Work order |
Retype the part of the blog excerpt below starting with "But I did have" and going on through "doing that climb.".

Source extract |
###

But I did have a sense of accomplishment. I might have almost had to crawl down that damn mountain but I did make it to the top and back. So, yeah, for years I always laughingly referred to it as Mt Marcy--"the highest peak in the Adirondacks!" and called the whole experience the crowning athletic achievement of my life.  I realized in talking about this the other day that I still felt that way. I am proud of my PRs in the gym and happy when I make one, but I don't think anything I do in there is ever going to top doing that climb.

I peaked at age 35. I can live with that!


***You think the Badger Balm from 1998 was bad? I found a whole box of magazines today from 1995. Yeah.

Friday, February 1, 2013

healthy, wut?

Now that January is over, I'm gonna write the post I've been meaning to write about what (besides organizing yo shit) random blogs I read have emphasizing in the new year. Timely, that's me!

###

Data extract |
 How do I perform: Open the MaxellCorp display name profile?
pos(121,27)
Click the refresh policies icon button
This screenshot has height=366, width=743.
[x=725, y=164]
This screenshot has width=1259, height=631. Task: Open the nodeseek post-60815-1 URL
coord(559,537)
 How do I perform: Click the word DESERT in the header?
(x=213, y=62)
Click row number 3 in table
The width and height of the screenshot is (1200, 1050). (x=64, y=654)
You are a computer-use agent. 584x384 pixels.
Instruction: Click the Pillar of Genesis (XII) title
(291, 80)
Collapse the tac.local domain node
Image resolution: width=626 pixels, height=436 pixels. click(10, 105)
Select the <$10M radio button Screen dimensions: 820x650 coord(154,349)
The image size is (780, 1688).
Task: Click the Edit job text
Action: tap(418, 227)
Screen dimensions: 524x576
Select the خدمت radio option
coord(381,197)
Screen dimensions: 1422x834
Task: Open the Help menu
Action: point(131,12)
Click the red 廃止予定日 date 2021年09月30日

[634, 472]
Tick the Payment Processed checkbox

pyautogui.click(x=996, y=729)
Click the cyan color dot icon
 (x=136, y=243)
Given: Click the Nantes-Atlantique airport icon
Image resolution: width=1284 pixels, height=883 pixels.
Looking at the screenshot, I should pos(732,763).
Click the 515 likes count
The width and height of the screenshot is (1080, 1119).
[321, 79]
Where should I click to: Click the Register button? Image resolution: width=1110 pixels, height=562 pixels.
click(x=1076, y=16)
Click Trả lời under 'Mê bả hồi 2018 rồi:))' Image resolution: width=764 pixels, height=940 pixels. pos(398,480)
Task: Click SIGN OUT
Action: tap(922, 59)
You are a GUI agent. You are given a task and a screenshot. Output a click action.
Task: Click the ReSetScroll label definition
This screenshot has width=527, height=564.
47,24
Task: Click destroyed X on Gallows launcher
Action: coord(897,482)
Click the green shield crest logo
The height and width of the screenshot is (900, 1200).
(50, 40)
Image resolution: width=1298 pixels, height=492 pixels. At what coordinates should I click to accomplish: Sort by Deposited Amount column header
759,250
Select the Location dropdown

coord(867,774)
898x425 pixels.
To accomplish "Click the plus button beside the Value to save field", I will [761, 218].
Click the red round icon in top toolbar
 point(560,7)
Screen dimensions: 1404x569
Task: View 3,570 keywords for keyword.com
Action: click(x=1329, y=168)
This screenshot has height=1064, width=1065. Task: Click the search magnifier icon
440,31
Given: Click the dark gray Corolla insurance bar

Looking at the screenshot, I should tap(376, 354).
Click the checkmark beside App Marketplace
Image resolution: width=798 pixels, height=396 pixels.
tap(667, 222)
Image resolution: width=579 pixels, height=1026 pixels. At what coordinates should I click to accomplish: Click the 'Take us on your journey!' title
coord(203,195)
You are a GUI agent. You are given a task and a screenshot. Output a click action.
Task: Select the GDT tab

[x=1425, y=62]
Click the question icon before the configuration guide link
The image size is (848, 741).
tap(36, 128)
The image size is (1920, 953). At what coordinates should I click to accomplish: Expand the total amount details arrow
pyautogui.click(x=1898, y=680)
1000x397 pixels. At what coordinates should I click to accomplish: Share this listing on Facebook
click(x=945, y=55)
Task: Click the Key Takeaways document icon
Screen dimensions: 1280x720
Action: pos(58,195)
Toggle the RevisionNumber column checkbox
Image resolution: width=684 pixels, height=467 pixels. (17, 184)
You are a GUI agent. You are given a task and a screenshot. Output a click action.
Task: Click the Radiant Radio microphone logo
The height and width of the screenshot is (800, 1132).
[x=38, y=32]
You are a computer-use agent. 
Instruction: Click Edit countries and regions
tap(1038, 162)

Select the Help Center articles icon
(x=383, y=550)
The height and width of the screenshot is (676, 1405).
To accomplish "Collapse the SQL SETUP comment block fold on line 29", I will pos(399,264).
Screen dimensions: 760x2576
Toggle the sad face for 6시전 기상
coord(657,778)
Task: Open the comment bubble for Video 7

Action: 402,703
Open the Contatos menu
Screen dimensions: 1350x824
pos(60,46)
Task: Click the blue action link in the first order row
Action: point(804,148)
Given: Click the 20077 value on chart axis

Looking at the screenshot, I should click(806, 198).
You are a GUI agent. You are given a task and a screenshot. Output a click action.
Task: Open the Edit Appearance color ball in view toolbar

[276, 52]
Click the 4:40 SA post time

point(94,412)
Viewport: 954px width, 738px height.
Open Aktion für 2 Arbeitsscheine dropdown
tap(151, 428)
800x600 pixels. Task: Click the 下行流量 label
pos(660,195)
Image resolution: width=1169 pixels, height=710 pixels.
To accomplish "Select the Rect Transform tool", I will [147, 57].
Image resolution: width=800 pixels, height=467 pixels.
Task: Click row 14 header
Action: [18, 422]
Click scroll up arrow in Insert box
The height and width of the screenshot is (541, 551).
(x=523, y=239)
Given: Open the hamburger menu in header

###

Answer section |
But I did have a sense of accomplishment. I might have almost had to crawl down that damn mountain but I did make it to the top and back. So, yeah, for years I always laughingly referred to it as Mt Marcy--"the highest peak in the Adirondacks!" and called the whole experience the crowning athletic achievement of my life.  I realized in talking about this the other day that I still felt that way. I am proud of my PRs in the gym and happy when I make one, but I don't think anything I do in there is ever going to top doing that climb.